Control circuitry 570 decodes signals provided on control connections 572 from the processor 510. These signals are used to control the operations on the memory array 530, including data read, data write, and erase operations. In one embodiment, the control circuitry 570 executes the embodiments of the partial string erase scheme of the present invention. The control circuitry 570 can also be responsible for preventing further program/erase cycles on the shadow memory once the program/erase cycle threshold has been reached. The control circuitry 570 may be a state machine, a sequencer, or some other type of controller.
The flash memory device illustrated in FIG. 5 has been simplified to facilitate a basic understanding of the features of the memory.

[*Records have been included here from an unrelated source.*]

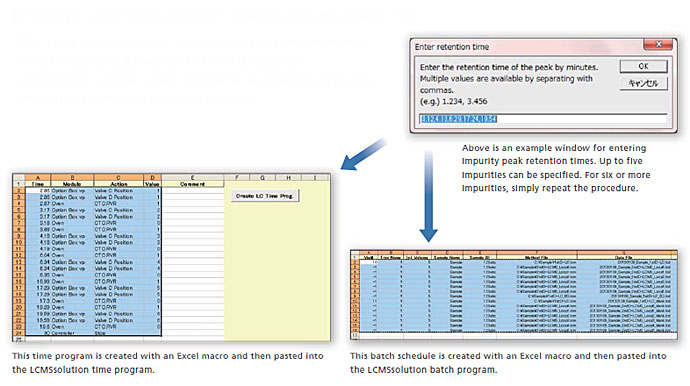Image resolution: width=690 pixels, height=386 pixels.
Task: Click the Create LC Time Prog. button
Action: [x=265, y=196]
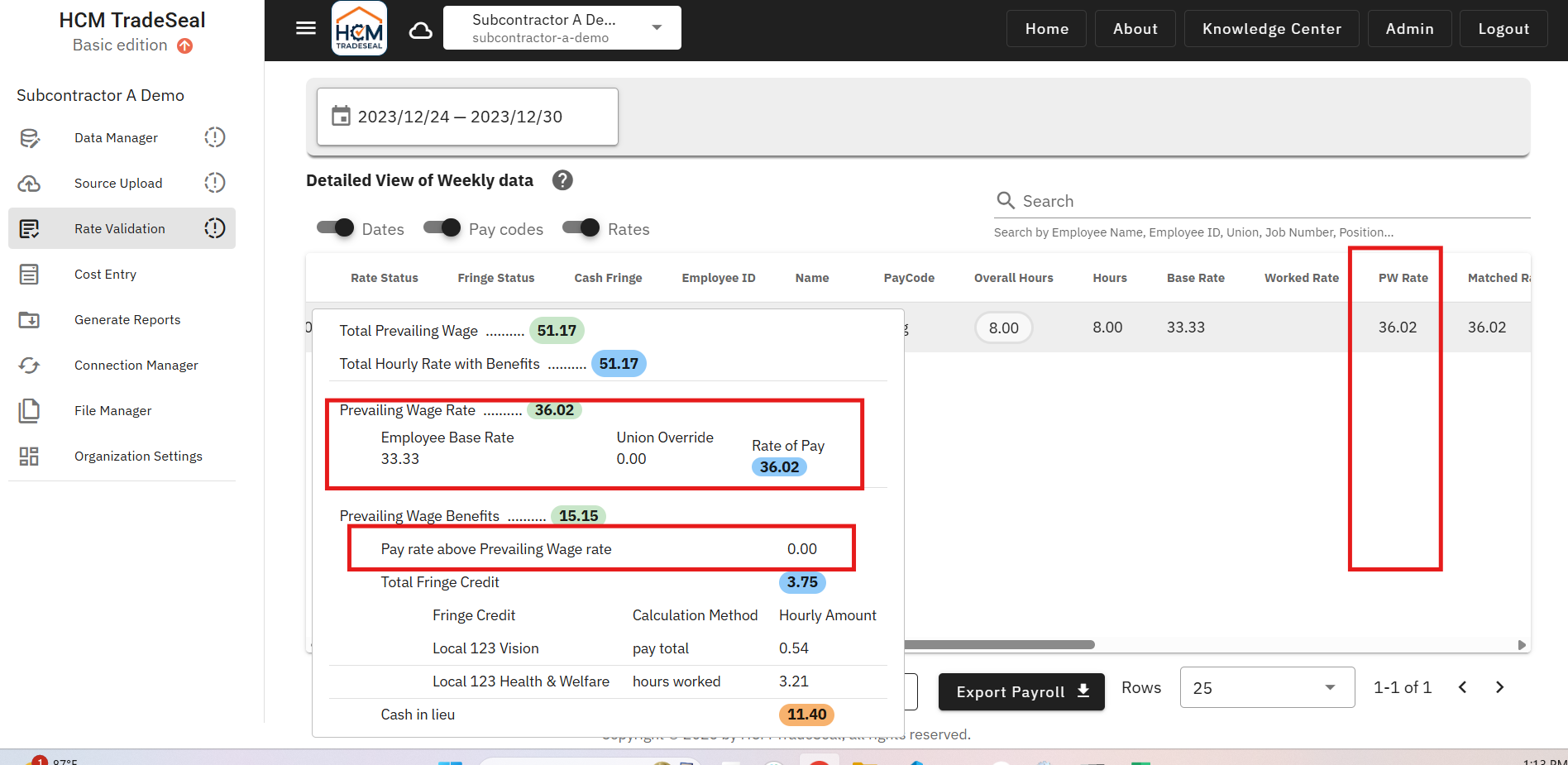Click the help question mark icon
The width and height of the screenshot is (1568, 765).
pyautogui.click(x=562, y=180)
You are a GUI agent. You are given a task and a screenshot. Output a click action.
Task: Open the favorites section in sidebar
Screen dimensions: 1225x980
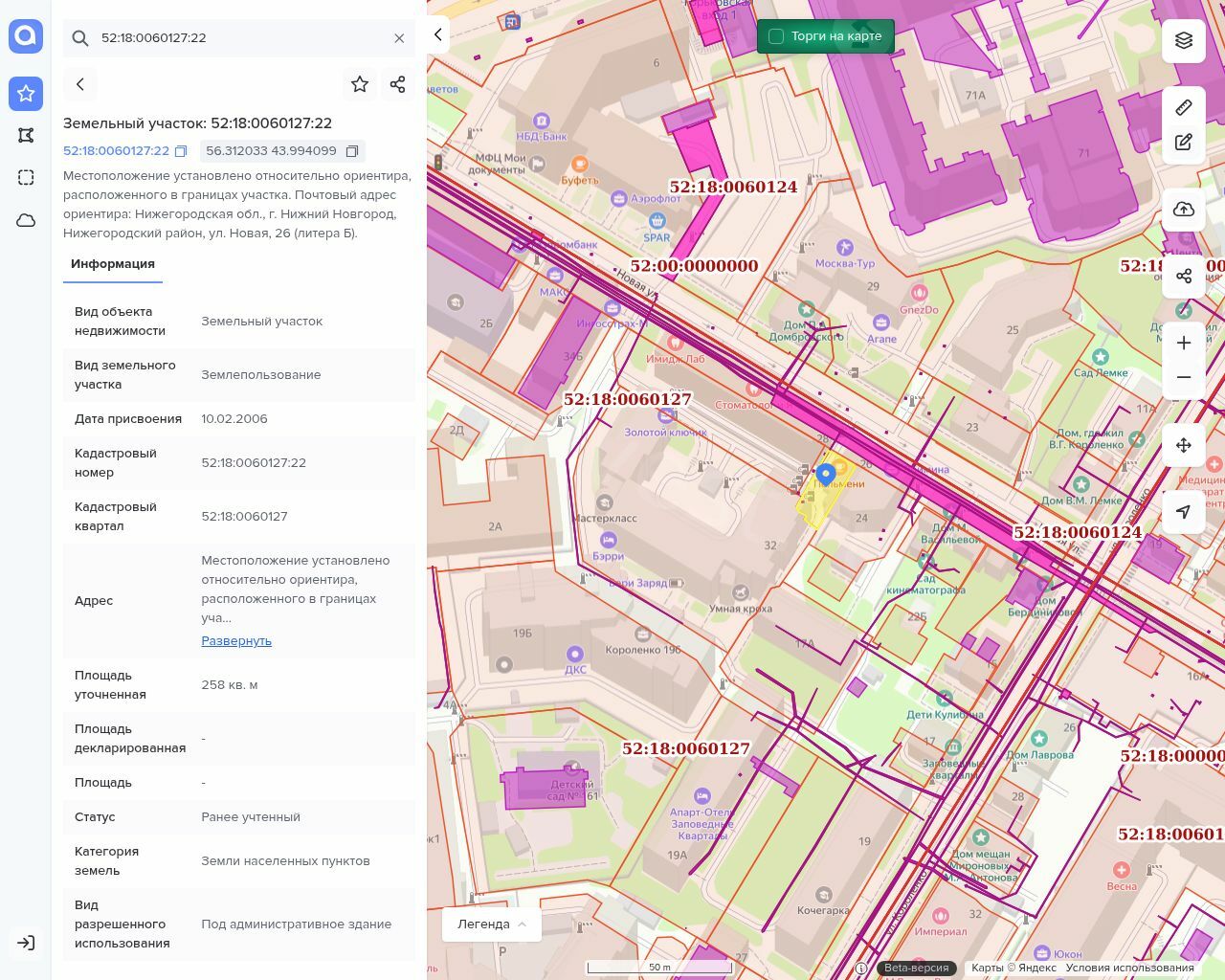(x=26, y=93)
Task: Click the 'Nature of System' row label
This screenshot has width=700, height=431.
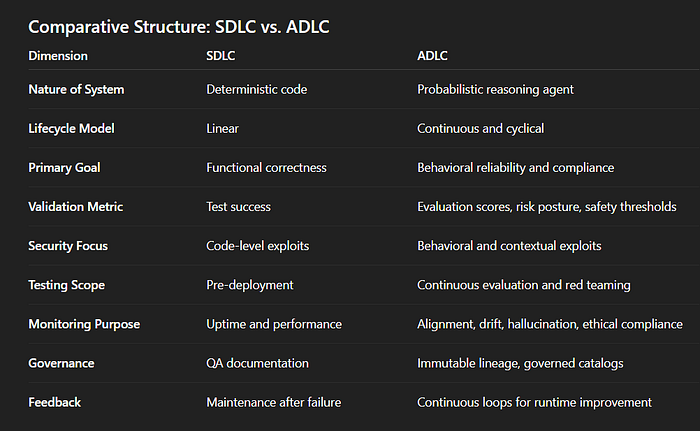Action: click(x=76, y=89)
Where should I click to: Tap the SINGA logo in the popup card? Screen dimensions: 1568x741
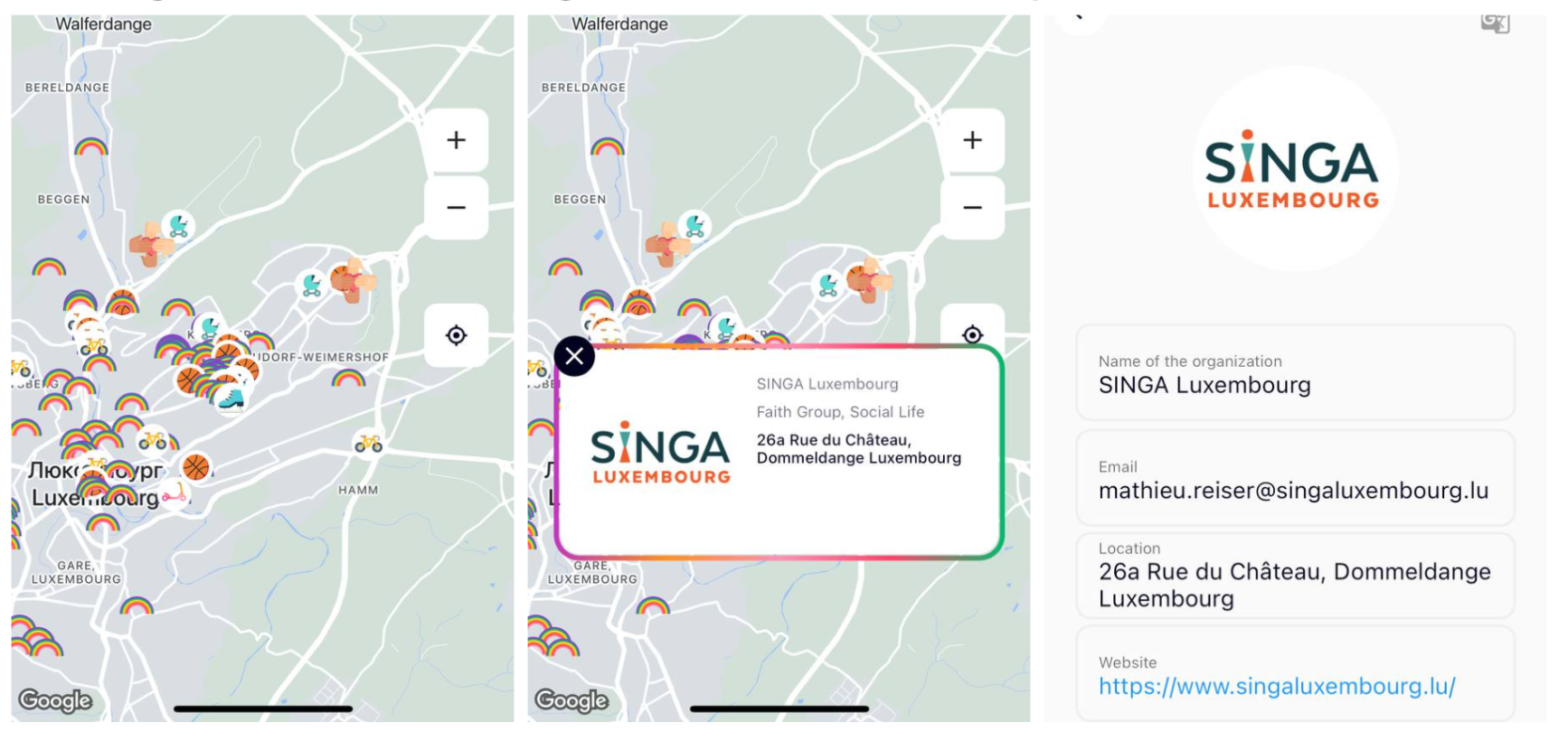(x=660, y=453)
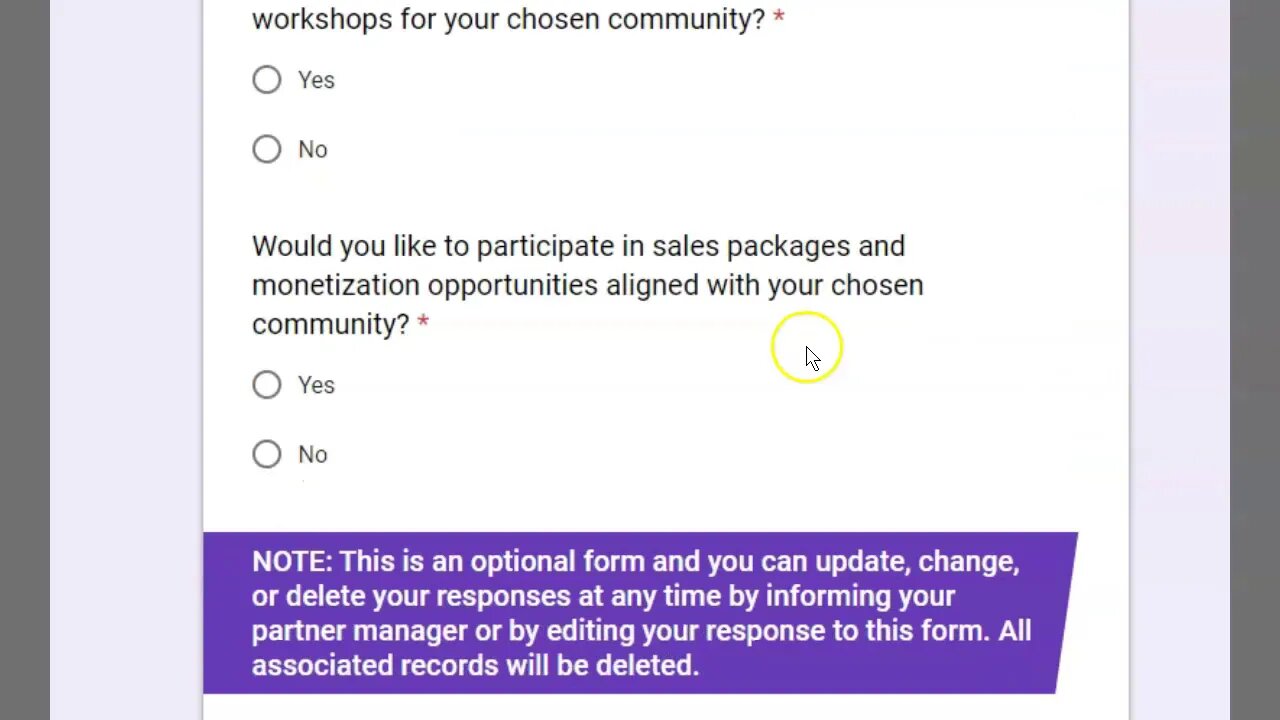This screenshot has height=720, width=1280.
Task: Click "partner manager" text in the banner
Action: pyautogui.click(x=359, y=631)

A more detailed understanding of internal circuitry and functions of flash memories are known to those skilled in the art.
In summary, the embodiments of the present invention increase the quantity of cells per string while keeping the erasable block the same size, thus reducing the total overhead of the select transistors. A partial string erase scheme is used during the erase operation to erase only a portion of the larger memory block, effectively reducing the larger memory block during an erase operation to a normal memory block and a shadow memory block. A wear leveling scheme reduces the impact of the block cycling on the shadow block.
Although specific embodiments have been illustrated and described herein, it will be appreciated by those of ordinary skill in the art that any arrangement that is calculated to achieve the same purpose may be substituted for the specific embodiments shown. Many adaptations of the invention will be apparent to those of ordinary skill in the art. Accordingly, this application is intended to cover any adaptations or variations of the invention. It is manifestly intended that this invention be limited only by the following claims and equivalents thereof.